Requirement — Output the entries below exactly, from the first line to the line holding "Levertijd en verzendkosten (251, 1136)", both included.

BEGIN Excerpted records

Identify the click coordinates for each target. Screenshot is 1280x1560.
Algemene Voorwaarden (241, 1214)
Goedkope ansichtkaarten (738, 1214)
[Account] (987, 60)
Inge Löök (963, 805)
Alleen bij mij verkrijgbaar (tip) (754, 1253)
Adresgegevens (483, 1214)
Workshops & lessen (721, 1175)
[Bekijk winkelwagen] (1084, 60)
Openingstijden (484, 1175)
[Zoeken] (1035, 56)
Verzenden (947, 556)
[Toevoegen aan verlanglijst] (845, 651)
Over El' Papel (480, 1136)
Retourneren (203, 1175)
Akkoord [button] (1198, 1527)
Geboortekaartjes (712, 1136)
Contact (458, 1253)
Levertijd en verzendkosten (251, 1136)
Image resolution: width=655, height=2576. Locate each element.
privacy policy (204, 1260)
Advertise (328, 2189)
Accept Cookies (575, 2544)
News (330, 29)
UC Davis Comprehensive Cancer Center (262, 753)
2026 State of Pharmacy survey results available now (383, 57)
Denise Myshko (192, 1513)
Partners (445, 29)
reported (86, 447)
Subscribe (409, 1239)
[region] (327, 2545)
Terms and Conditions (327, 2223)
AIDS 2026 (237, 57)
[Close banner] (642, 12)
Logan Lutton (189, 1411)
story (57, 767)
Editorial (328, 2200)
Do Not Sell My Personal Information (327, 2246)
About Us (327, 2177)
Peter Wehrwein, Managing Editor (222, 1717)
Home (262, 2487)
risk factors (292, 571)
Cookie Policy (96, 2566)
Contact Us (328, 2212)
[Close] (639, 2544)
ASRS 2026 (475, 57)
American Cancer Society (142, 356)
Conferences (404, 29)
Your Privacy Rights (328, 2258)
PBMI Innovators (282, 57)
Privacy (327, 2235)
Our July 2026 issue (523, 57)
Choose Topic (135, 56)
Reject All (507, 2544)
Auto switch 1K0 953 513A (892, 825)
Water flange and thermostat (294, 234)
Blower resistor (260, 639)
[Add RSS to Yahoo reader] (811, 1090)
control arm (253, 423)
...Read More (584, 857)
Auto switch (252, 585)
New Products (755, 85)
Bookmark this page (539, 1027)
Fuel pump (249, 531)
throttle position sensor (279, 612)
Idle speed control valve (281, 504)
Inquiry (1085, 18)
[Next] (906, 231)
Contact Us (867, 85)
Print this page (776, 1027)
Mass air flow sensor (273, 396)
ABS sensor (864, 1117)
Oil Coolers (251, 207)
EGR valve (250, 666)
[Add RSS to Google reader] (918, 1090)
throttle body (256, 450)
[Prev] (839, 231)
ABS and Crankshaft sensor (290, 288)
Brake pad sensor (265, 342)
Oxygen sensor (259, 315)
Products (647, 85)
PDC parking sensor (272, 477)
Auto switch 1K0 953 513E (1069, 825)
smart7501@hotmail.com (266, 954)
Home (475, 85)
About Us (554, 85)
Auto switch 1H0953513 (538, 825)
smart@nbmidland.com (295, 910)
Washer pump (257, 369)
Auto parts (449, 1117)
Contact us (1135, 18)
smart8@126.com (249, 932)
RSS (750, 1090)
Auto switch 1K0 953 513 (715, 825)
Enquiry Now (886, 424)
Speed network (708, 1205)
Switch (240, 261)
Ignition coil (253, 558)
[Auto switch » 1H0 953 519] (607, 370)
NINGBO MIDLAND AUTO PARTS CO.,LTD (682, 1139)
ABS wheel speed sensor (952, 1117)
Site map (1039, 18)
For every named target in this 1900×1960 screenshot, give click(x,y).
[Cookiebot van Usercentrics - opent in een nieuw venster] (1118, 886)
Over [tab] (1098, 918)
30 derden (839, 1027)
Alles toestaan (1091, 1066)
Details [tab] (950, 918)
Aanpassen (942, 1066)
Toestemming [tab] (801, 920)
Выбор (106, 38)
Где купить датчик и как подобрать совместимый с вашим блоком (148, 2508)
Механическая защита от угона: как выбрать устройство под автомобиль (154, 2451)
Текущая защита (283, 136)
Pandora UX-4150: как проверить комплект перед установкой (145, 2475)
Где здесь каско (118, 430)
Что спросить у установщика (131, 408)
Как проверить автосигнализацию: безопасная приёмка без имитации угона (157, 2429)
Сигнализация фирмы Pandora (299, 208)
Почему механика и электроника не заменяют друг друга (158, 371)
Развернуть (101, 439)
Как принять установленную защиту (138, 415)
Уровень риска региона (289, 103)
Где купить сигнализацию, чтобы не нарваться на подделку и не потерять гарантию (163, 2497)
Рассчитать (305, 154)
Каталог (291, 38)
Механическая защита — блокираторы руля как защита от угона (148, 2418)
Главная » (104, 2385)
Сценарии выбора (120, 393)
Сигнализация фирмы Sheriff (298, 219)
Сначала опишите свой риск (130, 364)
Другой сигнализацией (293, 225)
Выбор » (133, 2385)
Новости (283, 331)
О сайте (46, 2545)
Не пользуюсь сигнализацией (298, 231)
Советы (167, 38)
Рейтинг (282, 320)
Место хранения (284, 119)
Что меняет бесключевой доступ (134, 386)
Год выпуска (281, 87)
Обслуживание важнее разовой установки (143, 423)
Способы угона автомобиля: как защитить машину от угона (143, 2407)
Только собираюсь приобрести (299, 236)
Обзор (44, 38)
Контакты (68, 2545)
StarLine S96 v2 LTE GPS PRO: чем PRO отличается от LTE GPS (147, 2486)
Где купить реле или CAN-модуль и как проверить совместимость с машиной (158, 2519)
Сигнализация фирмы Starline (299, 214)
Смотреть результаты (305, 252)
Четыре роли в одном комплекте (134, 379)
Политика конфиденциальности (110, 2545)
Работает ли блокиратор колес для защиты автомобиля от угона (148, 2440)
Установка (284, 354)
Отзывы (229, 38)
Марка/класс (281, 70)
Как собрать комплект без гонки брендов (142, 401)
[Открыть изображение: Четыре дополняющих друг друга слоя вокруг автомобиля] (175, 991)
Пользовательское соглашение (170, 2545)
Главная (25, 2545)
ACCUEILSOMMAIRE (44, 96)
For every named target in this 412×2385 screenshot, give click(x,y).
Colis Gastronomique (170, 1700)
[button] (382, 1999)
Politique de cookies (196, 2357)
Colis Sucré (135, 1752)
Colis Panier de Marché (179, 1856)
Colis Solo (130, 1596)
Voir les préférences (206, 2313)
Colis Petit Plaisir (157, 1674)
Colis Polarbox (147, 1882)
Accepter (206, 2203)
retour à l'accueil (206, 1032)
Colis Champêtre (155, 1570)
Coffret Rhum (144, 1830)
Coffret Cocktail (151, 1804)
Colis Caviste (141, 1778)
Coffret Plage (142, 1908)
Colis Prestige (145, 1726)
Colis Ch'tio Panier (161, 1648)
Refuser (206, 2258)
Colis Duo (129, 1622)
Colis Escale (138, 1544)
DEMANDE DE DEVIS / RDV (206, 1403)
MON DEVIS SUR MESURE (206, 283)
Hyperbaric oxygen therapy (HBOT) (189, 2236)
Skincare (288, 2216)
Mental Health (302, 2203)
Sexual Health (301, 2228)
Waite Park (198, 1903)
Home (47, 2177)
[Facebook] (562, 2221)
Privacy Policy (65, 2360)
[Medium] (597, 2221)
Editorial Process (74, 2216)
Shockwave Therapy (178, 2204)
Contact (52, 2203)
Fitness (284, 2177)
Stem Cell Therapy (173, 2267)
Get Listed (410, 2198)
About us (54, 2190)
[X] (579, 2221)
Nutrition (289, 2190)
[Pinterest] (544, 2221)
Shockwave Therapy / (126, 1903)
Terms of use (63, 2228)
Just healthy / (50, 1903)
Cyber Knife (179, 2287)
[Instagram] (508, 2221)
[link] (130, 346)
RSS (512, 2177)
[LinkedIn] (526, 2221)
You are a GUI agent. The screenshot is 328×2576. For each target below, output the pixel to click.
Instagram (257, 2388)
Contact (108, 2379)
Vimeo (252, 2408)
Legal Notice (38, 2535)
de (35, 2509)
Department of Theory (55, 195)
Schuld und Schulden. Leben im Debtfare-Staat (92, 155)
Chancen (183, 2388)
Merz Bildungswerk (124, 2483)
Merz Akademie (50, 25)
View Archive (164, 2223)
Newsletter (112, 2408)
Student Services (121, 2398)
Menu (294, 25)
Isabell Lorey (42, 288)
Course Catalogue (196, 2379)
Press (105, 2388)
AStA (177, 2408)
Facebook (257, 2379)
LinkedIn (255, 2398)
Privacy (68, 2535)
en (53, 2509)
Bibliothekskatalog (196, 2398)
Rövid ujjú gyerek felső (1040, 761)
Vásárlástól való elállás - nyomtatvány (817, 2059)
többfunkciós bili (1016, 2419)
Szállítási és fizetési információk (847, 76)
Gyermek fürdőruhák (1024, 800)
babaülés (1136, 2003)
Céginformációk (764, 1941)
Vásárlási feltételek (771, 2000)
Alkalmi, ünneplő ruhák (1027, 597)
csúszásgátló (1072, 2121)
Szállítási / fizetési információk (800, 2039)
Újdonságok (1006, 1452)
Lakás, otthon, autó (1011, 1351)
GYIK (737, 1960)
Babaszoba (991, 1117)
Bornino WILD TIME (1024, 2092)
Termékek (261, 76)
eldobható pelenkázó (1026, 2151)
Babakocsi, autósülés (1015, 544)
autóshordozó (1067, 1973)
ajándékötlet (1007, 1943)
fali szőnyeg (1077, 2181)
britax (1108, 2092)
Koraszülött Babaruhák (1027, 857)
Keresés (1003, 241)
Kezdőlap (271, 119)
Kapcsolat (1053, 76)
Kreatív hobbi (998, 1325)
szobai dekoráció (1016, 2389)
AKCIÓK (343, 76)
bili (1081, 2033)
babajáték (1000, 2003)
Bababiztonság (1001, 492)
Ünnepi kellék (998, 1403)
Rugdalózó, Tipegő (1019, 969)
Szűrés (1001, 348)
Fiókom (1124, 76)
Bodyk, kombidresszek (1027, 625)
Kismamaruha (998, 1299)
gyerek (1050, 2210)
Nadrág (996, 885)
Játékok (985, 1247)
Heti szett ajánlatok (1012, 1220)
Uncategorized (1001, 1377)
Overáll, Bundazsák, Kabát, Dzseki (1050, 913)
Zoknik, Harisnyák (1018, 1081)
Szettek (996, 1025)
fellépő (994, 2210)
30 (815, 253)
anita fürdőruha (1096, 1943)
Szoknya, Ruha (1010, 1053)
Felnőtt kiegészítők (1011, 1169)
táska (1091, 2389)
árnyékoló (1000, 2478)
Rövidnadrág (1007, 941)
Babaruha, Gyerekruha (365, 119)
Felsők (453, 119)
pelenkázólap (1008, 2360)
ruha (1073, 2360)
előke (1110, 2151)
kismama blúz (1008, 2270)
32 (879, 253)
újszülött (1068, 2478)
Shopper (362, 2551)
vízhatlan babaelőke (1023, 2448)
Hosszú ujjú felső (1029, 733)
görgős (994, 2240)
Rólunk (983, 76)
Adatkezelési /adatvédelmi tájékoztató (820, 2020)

END Excerpted records

Output for this task —
Identify the click coordinates for each target. Screenshot is 1280x1560.
Algemene Voorwaarden (241, 1214)
Goedkope ansichtkaarten (738, 1214)
[Account] (987, 60)
Inge Löök (963, 805)
Alleen bij mij verkrijgbaar (tip) (754, 1253)
Adresgegevens (483, 1214)
Workshops & lessen (721, 1175)
[Bekijk winkelwagen] (1084, 60)
Openingstijden (484, 1175)
[Zoeken] (1035, 56)
Verzenden (947, 556)
[Toevoegen aan verlanglijst] (845, 651)
Over El' Papel (480, 1136)
Retourneren (203, 1175)
Akkoord [button] (1198, 1527)
Geboortekaartjes (712, 1136)
Contact (458, 1253)
Levertijd en verzendkosten (251, 1136)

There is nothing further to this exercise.